Beyond the challenge of scaling qubits, Ging noted that quantum computing is inherently capital-intensive. “Practical quantum tech should not be held to similar timeline expectations as the software industry,” he said. “Quantum chemistry and materials science applications show a lot of promise for being first to take advantage of quantum computing systems that have around 100 logical qubits.”
Why Investors Are Betting on Quantum-AI Integration
While quantum computing is still evolving toward commercial practicality, big tech is betting on its potential to enhance AI model computation.

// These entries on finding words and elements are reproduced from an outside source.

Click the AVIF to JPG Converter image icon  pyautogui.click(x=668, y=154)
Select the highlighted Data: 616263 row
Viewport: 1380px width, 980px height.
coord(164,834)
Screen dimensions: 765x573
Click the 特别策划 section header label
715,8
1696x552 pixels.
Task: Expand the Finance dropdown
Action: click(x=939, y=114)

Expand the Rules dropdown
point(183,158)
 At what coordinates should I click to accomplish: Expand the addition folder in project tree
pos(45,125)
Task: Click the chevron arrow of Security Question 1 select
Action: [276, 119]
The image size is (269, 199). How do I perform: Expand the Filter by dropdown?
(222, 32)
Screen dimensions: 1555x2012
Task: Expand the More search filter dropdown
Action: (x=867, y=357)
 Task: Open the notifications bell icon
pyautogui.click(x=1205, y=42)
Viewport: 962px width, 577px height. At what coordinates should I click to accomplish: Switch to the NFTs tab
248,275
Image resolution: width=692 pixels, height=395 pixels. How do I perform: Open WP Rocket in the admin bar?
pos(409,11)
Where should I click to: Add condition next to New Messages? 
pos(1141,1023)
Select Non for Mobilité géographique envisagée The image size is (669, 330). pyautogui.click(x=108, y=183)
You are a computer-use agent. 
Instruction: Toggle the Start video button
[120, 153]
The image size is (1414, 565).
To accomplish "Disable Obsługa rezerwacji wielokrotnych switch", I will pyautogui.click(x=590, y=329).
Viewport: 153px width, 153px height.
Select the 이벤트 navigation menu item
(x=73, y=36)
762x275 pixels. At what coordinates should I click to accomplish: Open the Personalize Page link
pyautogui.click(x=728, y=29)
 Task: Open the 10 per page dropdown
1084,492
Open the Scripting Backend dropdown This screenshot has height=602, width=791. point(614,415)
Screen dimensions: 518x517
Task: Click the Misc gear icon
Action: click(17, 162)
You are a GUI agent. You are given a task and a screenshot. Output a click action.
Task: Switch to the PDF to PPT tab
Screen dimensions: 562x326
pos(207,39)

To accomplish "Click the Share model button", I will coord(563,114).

AI models require vast amounts of energy, but integrating quantum computing could improve efficiency and boost reasoning capabilities.
“Quantum computing will augment AI supercomputers to tackle some of the world’s most important problems, from drug discovery to materials development,” Nvidia CEO Jensen Huang wrote in a recent blog post announcing the company’s Accelerated Quantum Research Center.
One notable breakthrough in the quantum-AI sector is Google’s Willow quantum chip, which solved a random circuit sampling (RCS) benchmark problem in just five minutes—a task that, according to Google, would take the world’s fastest supercomputer 10 septillion years to complete.
“Current AI models are trained on massive datasets that are primarily based on the human experience,” Notermans explained. “If an AI model alone is used to answer a question in problems related to drug discovery, there is going to be a significant uncertainty in its ability to answer the question reliably. Quantum computers can be used alongside to generate quantum-physics-based data that can supplement an AI model’s training dataset, making the overall performance of the AI model more accurate.”
Whether a powerful new paradigm emerges by combining classical and quantum computing to transform AI capabilities remains to be seen.